→ **Source data**
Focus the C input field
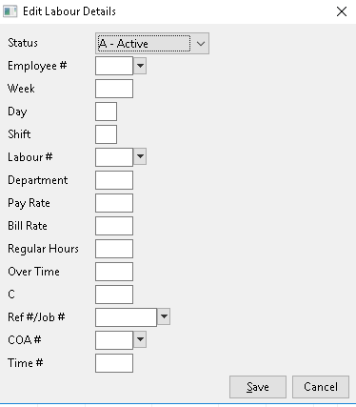[114, 295]
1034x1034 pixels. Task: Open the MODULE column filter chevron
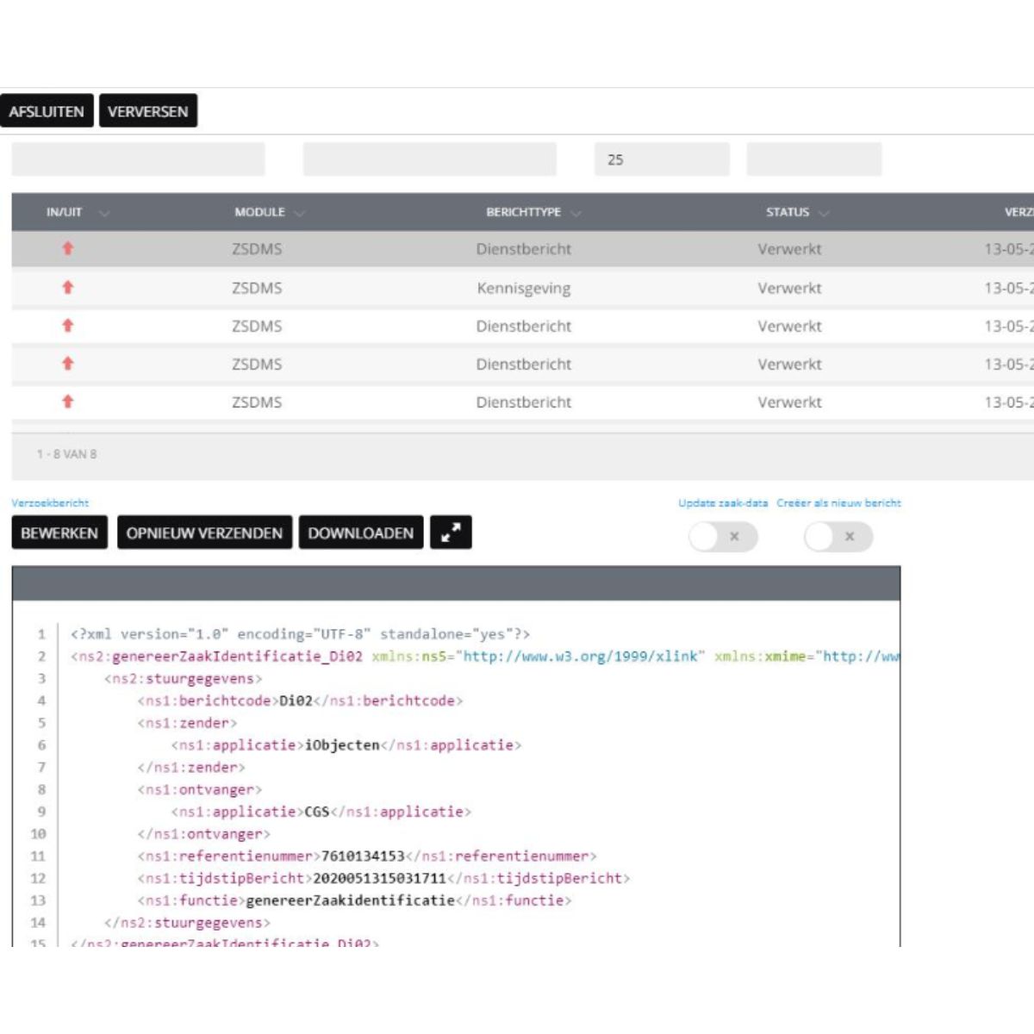click(x=299, y=213)
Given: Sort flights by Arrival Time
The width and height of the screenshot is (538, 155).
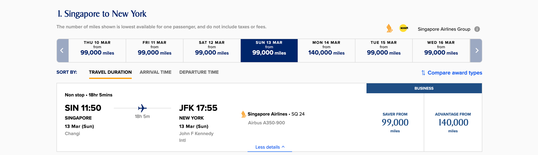Looking at the screenshot, I should click(156, 72).

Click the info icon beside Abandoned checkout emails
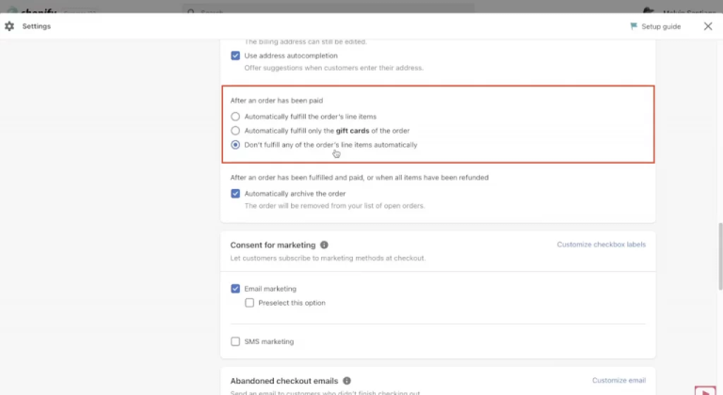tap(347, 381)
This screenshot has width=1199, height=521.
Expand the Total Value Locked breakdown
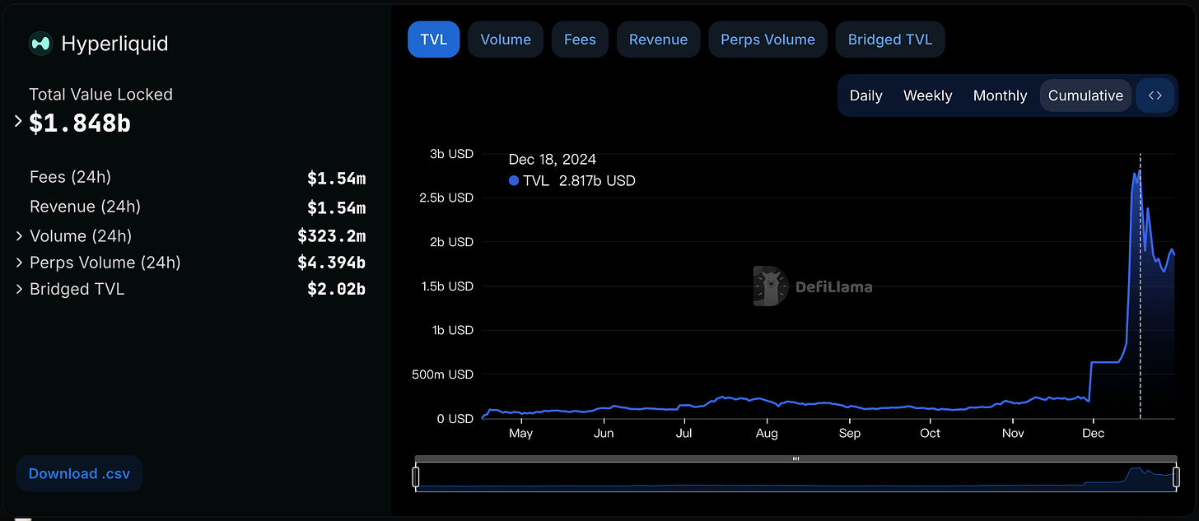tap(16, 120)
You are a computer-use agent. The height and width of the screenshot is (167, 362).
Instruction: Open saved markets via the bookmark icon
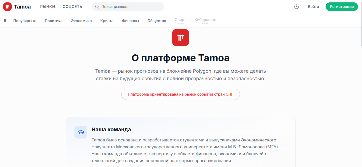pos(5,20)
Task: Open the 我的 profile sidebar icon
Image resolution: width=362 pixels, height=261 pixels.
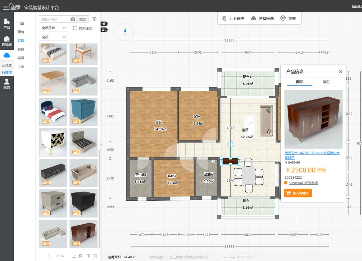Action: tap(7, 84)
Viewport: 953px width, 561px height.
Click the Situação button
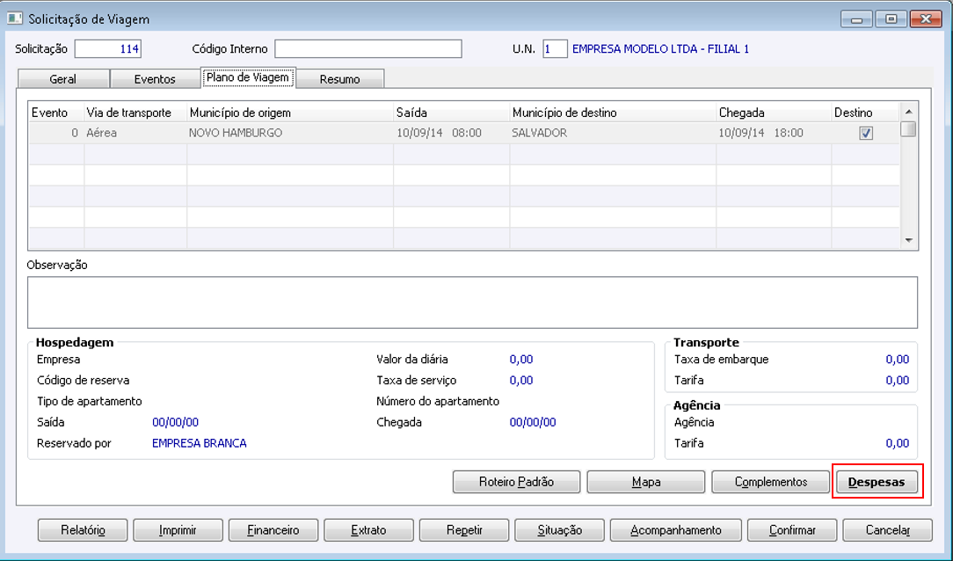click(559, 530)
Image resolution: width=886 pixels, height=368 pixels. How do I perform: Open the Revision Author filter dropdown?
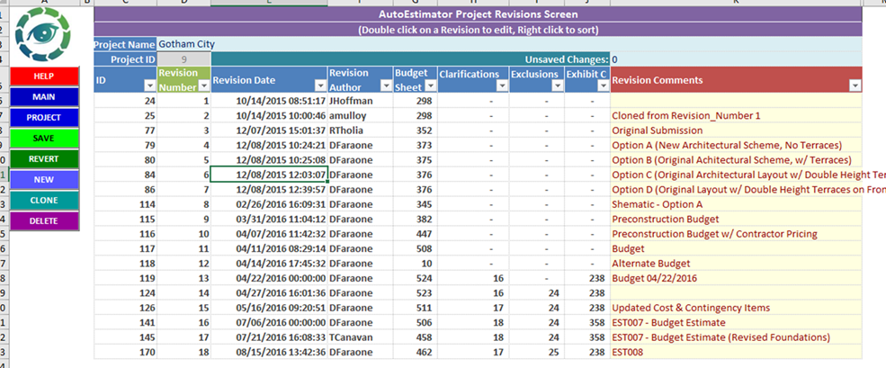387,85

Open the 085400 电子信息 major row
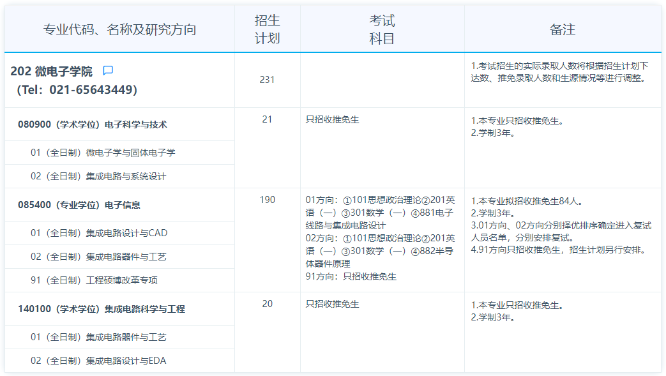79,205
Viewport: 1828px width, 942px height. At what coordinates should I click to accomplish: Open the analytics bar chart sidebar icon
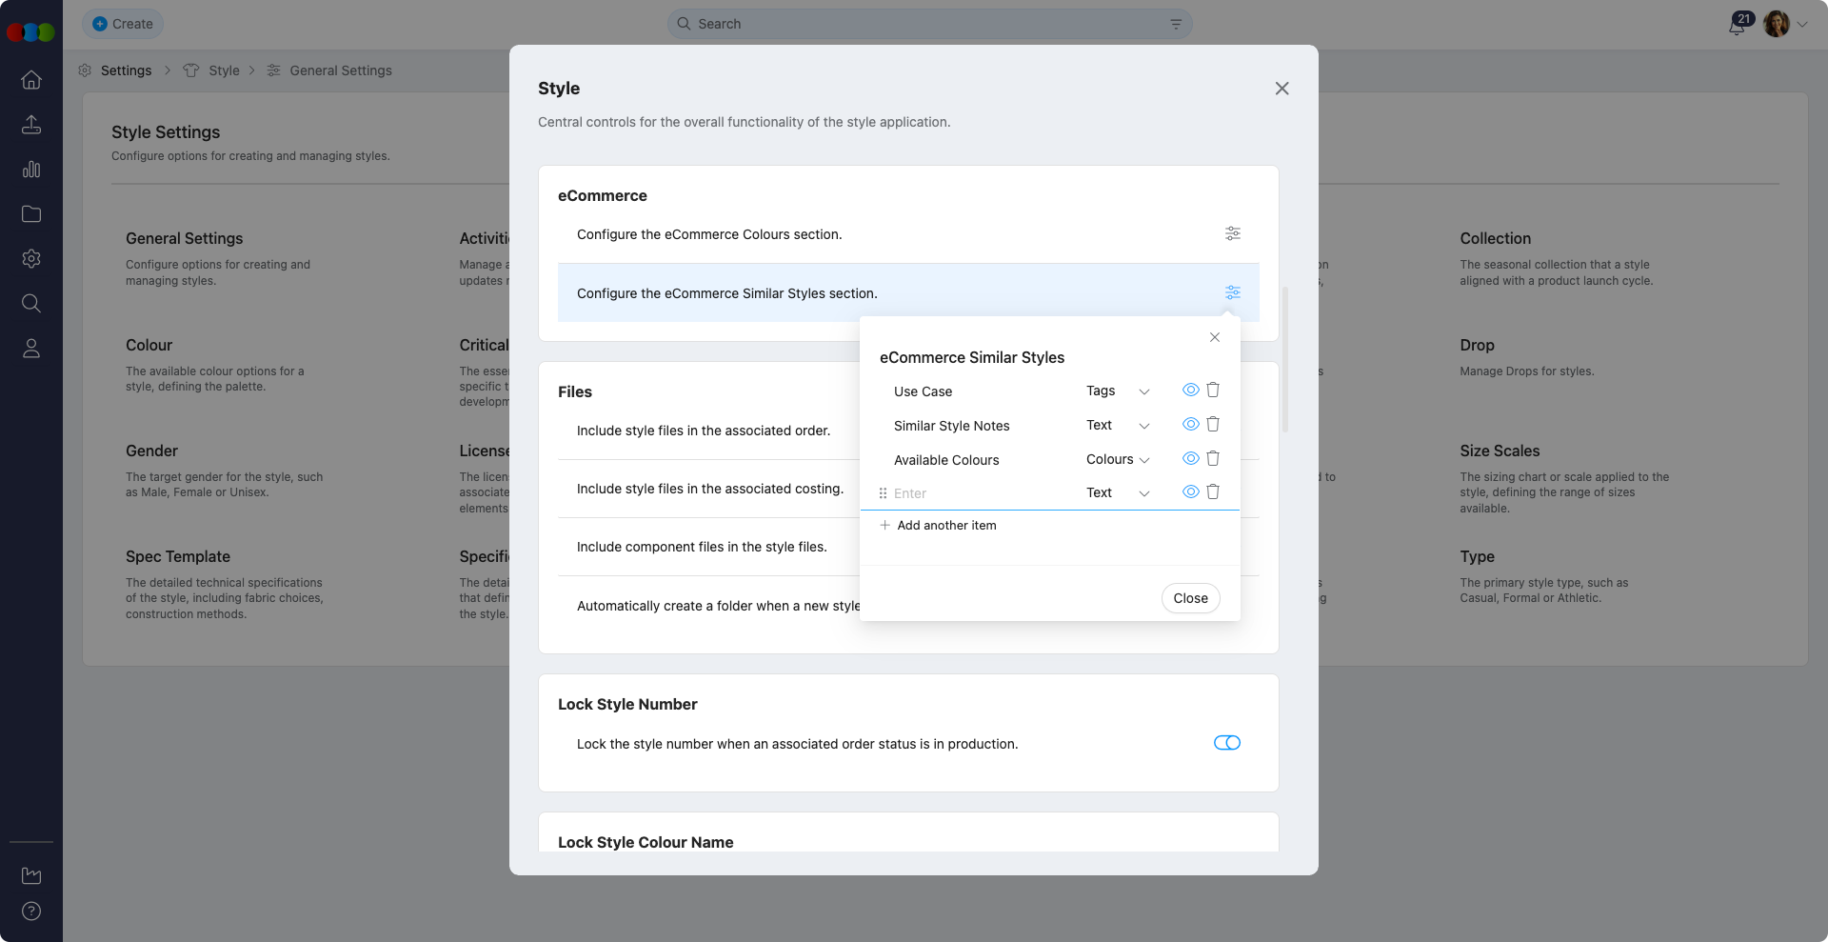[31, 170]
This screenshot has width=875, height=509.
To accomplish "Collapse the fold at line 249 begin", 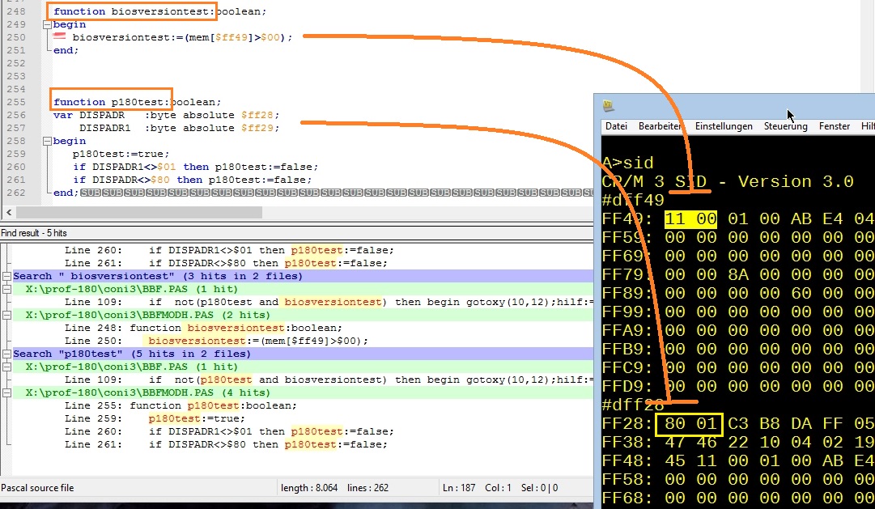I will click(x=45, y=25).
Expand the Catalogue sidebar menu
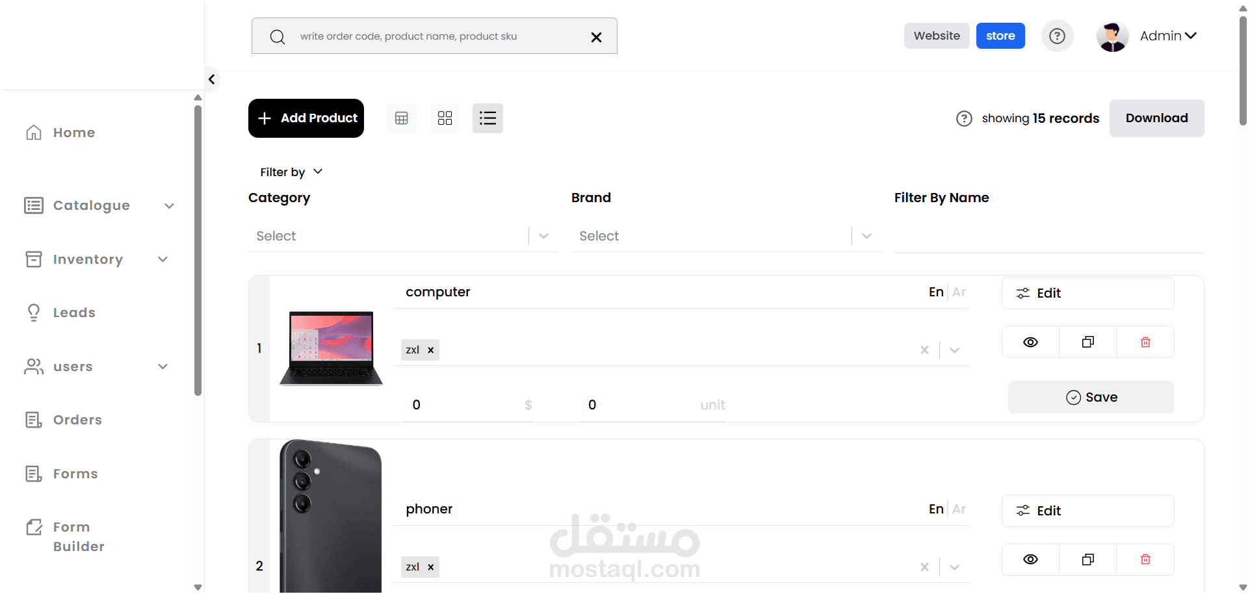This screenshot has width=1250, height=594. tap(99, 205)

→ **Work to be completed**
Given the listing above, retype only the span of lines from the line with "1034x1034 pixels. Task: Open" up to and including the line with "You are a computer-use", exactly as it stands and without pictures.

→ **Your response**
1034x1034 pixels. Task: Open the MODULE column filter chevron
click(x=299, y=213)
Given: Sort flights by Arrival Time
The width and height of the screenshot is (538, 155).
Looking at the screenshot, I should click(156, 72).

Click the info icon beside Abandoned checkout emails
tap(347, 381)
This screenshot has width=1199, height=521.
Expand the Total Value Locked breakdown
tap(16, 120)
You are a computer-use agent. The height and width of the screenshot is (167, 362).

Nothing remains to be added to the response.